# at Hilton Hawaiian Village now, any questions?



## nonutrix (Dec 25, 2007)

We are presently at HHV. The latest news:

- HGVC is offering a special promotion for owners, take a 60 minute tour and receive $150 Hilton bucks or 30,000 HHonors points.
- the lagoon opening is on hold for now.  It is fully visible, but is barricaded from use by a wire fence.  It is beautifully manicured and landscaped, but the water appears to be full of algae - probably not the look Hilton had in mind after spending millions of $$$ to upgrade.   Everyone says that it will open next month for sure, but in my opinion it has a pump problem that I can't imagine would be corrected that quickly.  However, I might be totally wrong.
- HGVC has added an owner's reception on Monday night since we were here in June.  The typical HGVC reception that we've been to in the other resorts -live music, snacks, drinks, door prizes.  The room was packed to capacity with each family sitting at tables.  The set-up was not conducive for mixing and meeting people.
- the Grand Waikikian, as I reported last month, is at least up to the 30th floor of construction.
- when new locations were discussed at the tour, we were told that Hilton is working hard for Maui and Kauai, but no news.

That's all I can think of for now.  Let me know if anyone has any questions that I can try to answer.

Merry Christmas

nonutrix


----------



## UWSurfer (Dec 25, 2007)

We're planning to be there for our 2nd week of Hawaii during Spring Break...week one at Bay Club.   This will be our first time for both locations.   As you are at HHV:

1) What to do with 17 y/o  males?  I've got two and it would be great to know where to send them from the start so they don't waste time being dumb and complaining.  

2) We are hoping to avoid paying the $25/day parking fee by renting a mini-van either on site...or as someone had suggested from the enterprise car rental place was close by.  Can you confirm for us how readily available they are for a one or two day rental and who is the company at HHV?

3) Inexpensive (but good) places to eat?   Family of 5 can cost a fortune...but I'm already hearing from my wife she doesn't want to be locked in to cooking all the time.  I'm a aquatic head so while I say I'm willing to help out cook, reality is I'm usually in the water much of the time.  Any nearby places that won't cost us an arm and a leg you can recommend.

4) Scuba Diving & Surfing are my two big activities...looking for local rental places &/or dive operators who you or others recommend there.

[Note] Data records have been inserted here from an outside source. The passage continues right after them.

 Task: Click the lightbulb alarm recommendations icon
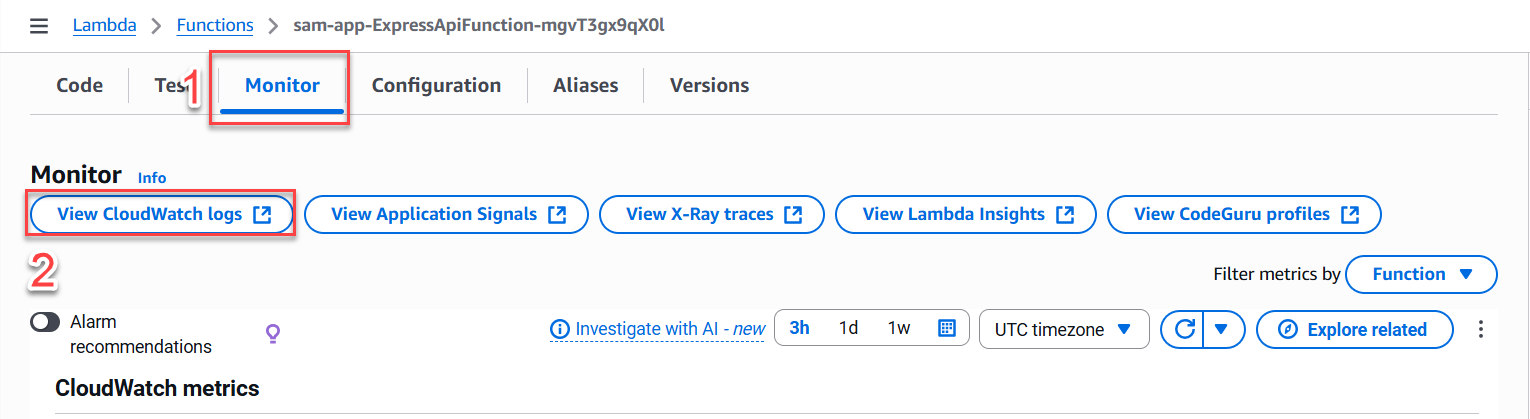coord(272,333)
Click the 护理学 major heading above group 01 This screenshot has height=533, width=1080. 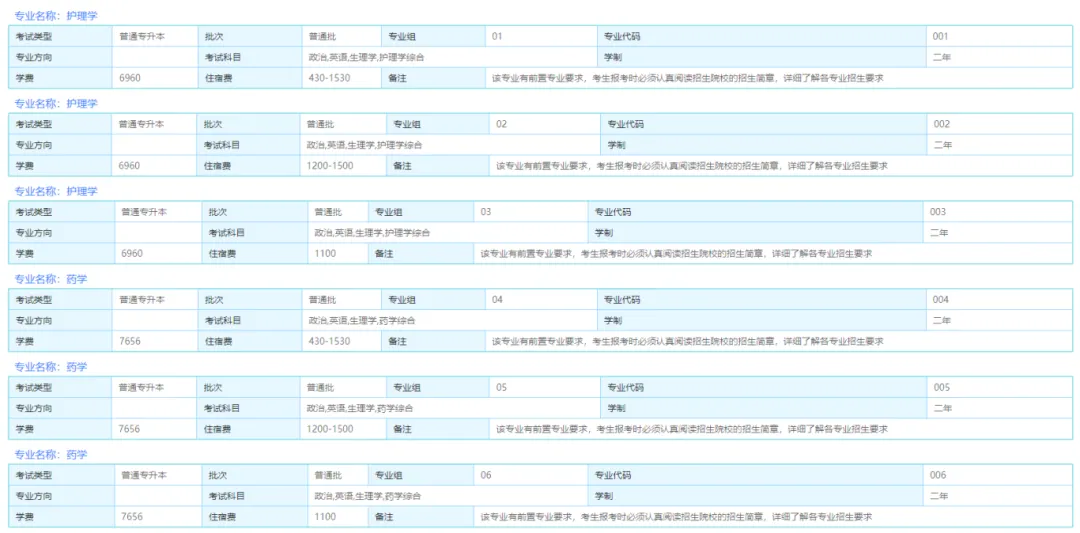55,17
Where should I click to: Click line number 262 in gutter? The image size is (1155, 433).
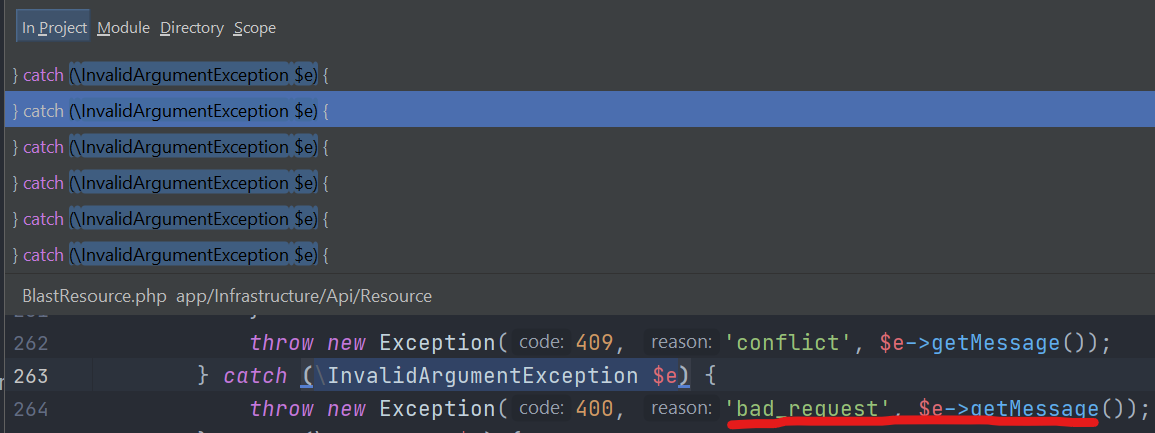coord(33,343)
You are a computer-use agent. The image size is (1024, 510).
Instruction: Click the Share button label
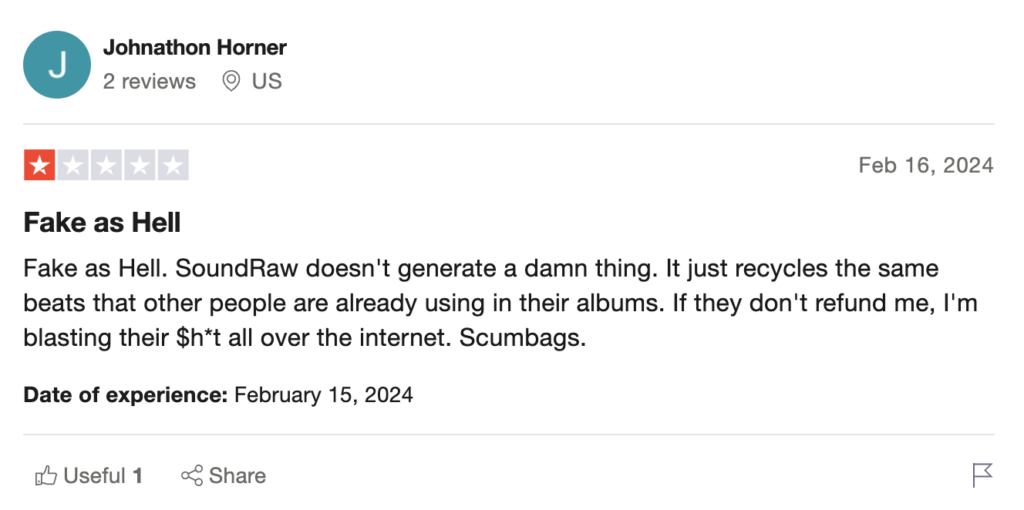[x=237, y=475]
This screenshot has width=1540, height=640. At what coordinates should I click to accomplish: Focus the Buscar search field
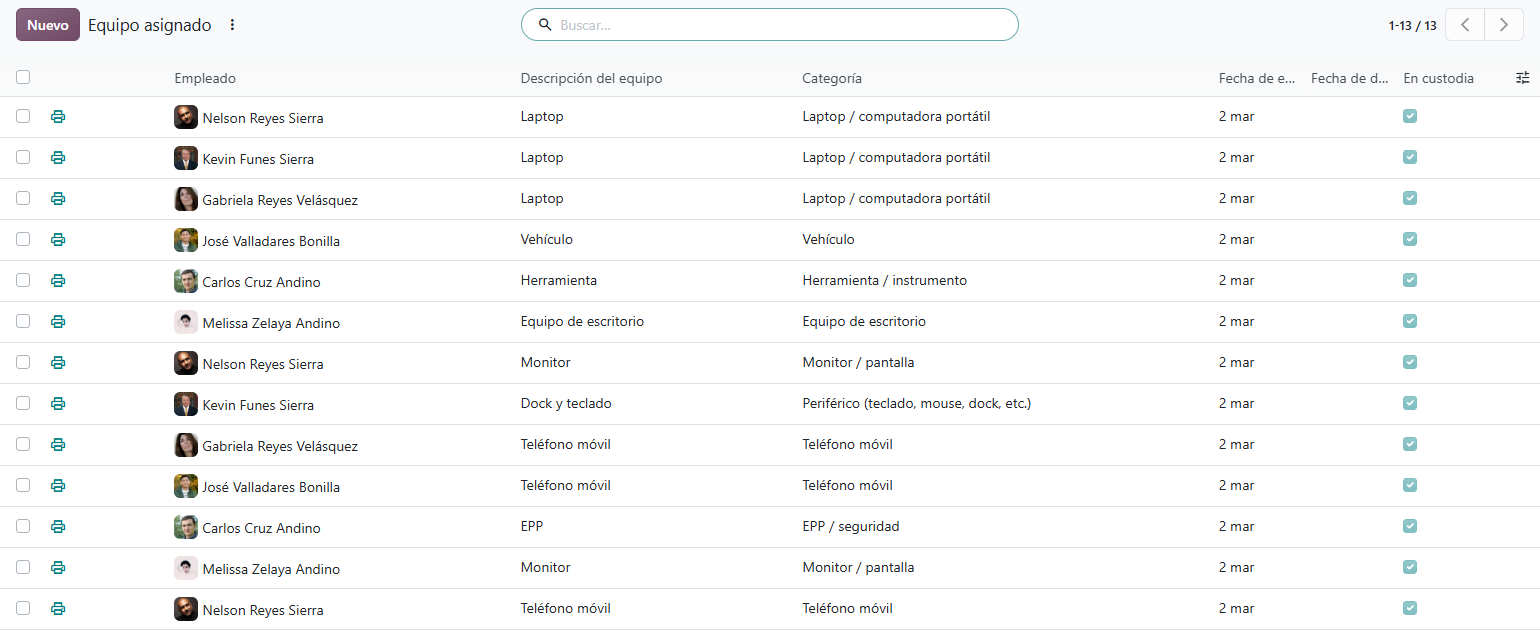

Oh...and see if you can find time for yourself while still there!!!!!


----------



## nonutrix (Dec 25, 2007)

UWSurfer said:


> We're planning to be there for our 2nd week of Hawaii during Spring Break...week one at Bay Club.   This will be our first time for both locations.   As you are at HHV:
> 
> 1) What to do with 17 y/o  males?  I've got two and it would be great to know where to send them from the start so they don't waste time being dumb and complaining.
> 
> ...



Let's see...

1.) At HHV, send your kids to the beach with bathing suits on, sunscreen (that you've purchased at home), and something to throw, such as a frisbee; things will take care of themselves.  This always works for our teenage son - in no time he has new friends from all over the world!

2.) The parking is $20/day for self park and very convenient.  We find that there is so much to do on Oahu that is not within walking distance that we want a car everyday.  However, there is a Hertz located on the property in the Tapa tower.  I'll try to get a direct number from them and put it in a later post - they are closed today.  

3.)  Our favorite cheap and teen friendly places are:

 Moose McGillicudy's within walking distance of HHV.  If you go to the website, this place looks like a strip club.  I removed the link for that reason.  Upstairs is a bar and dance floor which I have never seen.  The downstairs restaurant is family and teen friendly in the early hours of the evening.  I have never been there later than about 8:00 PM, so I can not speak for later.  Good food at reasonable prices.  


Also, if you like to eat every kind of Asian food on the planet _with locals_, try the food court at Ala Moana Mall.  This is a five minute drive or a fifteen minute walk from HHV.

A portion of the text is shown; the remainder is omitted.